Together, these research streams aim to combine to deliver the first empirically-grounded, detailed picture of how mechanisms for greening finance and financing green can interact to support a country’s contributions to meeting the goals of the GBF. This will provide key information to Defra looking to help facilitate the UK’s and other countries’ implementation of the GBF, as well as inform their policy on global financial architecture.
Why this SPRINT? Why now?
Global biodiversity continues its long-term decline, and yet despite decades of rhetoric, many of the structural drivers of biodiversity loss remain unabated. Yet we are running out of time to start implementing real solutions; the Earth system is demonstrating preliminary signs of severe stress that may well eventually cause catastrophic economic damage to humanity.

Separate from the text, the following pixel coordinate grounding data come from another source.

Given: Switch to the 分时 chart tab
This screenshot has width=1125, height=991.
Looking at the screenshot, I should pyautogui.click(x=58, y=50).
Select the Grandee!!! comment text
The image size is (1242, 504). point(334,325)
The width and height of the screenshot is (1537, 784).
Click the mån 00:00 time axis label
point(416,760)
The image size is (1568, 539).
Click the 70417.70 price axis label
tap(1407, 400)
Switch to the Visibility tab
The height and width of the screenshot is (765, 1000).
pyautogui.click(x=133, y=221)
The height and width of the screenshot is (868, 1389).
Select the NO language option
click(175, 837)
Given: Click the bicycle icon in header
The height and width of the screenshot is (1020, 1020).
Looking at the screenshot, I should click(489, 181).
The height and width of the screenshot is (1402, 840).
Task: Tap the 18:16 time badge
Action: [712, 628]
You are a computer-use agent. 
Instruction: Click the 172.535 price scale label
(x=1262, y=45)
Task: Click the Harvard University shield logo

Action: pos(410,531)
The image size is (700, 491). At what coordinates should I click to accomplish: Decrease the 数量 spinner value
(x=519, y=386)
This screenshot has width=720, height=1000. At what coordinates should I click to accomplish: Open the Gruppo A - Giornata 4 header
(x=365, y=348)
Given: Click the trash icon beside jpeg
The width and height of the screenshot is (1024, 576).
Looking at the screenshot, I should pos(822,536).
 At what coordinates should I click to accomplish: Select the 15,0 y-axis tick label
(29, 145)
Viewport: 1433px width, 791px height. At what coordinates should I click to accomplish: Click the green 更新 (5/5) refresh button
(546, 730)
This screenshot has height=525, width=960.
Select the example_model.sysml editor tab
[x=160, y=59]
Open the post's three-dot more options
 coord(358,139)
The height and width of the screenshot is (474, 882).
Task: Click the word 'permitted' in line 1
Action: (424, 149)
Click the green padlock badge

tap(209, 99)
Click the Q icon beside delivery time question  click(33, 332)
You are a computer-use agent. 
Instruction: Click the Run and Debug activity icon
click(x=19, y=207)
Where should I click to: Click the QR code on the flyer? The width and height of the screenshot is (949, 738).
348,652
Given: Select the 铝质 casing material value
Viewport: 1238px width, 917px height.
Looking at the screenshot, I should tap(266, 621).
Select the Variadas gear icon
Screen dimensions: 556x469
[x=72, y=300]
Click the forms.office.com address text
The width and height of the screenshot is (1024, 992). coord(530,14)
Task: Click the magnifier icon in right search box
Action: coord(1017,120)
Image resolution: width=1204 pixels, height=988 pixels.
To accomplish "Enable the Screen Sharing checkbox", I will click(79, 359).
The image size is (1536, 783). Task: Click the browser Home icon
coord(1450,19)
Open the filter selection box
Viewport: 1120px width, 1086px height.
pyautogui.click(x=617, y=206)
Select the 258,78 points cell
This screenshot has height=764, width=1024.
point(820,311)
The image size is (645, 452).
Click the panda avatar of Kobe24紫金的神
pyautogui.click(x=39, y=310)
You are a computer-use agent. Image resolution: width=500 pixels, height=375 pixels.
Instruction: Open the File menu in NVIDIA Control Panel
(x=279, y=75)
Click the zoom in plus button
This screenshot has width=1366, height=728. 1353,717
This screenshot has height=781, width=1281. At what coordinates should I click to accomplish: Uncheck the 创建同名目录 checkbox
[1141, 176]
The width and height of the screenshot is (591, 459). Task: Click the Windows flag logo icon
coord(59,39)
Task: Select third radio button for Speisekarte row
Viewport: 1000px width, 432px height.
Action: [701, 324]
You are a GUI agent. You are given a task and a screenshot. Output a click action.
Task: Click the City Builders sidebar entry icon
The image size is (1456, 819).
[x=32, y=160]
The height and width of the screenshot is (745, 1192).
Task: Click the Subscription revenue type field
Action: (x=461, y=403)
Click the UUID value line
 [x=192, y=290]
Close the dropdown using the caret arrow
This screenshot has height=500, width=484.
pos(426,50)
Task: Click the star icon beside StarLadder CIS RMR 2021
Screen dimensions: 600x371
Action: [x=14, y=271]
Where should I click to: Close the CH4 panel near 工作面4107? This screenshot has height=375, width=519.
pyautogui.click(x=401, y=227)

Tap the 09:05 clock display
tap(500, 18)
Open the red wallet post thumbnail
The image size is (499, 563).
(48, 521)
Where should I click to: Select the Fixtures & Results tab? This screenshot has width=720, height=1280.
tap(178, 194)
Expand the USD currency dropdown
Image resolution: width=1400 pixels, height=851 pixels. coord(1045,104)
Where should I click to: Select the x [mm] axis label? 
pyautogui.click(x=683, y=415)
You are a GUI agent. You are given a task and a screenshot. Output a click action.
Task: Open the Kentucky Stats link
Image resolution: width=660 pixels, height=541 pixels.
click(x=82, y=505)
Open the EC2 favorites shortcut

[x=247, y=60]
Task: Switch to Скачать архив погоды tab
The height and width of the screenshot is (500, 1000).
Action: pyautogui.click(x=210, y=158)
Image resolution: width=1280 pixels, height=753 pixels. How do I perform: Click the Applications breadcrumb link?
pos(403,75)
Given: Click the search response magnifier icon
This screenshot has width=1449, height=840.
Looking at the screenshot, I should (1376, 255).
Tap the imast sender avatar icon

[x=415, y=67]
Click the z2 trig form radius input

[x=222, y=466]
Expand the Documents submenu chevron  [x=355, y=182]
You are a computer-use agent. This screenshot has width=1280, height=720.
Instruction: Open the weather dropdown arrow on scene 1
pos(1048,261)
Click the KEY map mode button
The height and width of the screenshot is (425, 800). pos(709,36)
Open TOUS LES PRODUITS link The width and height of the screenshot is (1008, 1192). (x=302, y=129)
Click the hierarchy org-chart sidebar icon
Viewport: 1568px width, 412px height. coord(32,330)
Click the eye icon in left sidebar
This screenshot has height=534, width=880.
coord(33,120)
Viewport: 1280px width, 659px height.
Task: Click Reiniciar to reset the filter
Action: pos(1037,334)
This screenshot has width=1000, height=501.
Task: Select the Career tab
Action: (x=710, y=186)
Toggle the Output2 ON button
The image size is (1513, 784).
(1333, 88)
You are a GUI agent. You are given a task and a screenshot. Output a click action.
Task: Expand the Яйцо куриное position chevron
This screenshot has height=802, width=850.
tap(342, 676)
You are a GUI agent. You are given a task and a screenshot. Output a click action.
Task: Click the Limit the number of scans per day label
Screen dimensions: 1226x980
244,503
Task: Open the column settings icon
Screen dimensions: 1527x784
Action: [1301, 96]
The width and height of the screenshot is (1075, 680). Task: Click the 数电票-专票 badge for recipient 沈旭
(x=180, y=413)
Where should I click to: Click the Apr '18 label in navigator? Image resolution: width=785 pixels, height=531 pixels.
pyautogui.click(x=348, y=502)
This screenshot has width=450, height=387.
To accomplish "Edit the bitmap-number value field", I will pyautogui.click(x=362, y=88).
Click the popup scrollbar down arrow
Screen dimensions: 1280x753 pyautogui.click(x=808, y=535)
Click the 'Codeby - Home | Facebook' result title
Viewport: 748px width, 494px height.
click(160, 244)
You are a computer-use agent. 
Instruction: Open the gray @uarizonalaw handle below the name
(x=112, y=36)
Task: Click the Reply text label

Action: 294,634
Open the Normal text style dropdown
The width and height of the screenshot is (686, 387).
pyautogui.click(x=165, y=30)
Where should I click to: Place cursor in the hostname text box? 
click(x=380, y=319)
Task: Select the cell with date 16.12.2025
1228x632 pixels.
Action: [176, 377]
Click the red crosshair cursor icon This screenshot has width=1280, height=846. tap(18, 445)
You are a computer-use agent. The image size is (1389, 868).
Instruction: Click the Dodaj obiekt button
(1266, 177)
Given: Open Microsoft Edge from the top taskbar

If the Sprint is successful, we want to be the first team and set of policy institutions to have credible answers to how to achieve the finance targets of the Global Biodiversity Framework, as far as possible based on real data. This will enable Defra’s international team to share empirically-derived advice with LMICs and partners in the global south, and allow countries in the EU and globally to learn from the UK’s experience in their development of their national implementation and finance strategies which are a mandatory component of the forthcoming EU Restoration Law. Importantly, the evidence from the Sprint will also include social considerations (in the Oxfordshire case study) and investigate empirically how to make sure the investment generated by nature markets ends up in the right places to also achieve community-inclusive development and support the SDGs and align with domestic agendas such as Levelling Up. This is key to avoiding internationalising nature markets which exacerbate social inequities, which is currently a very real possibility.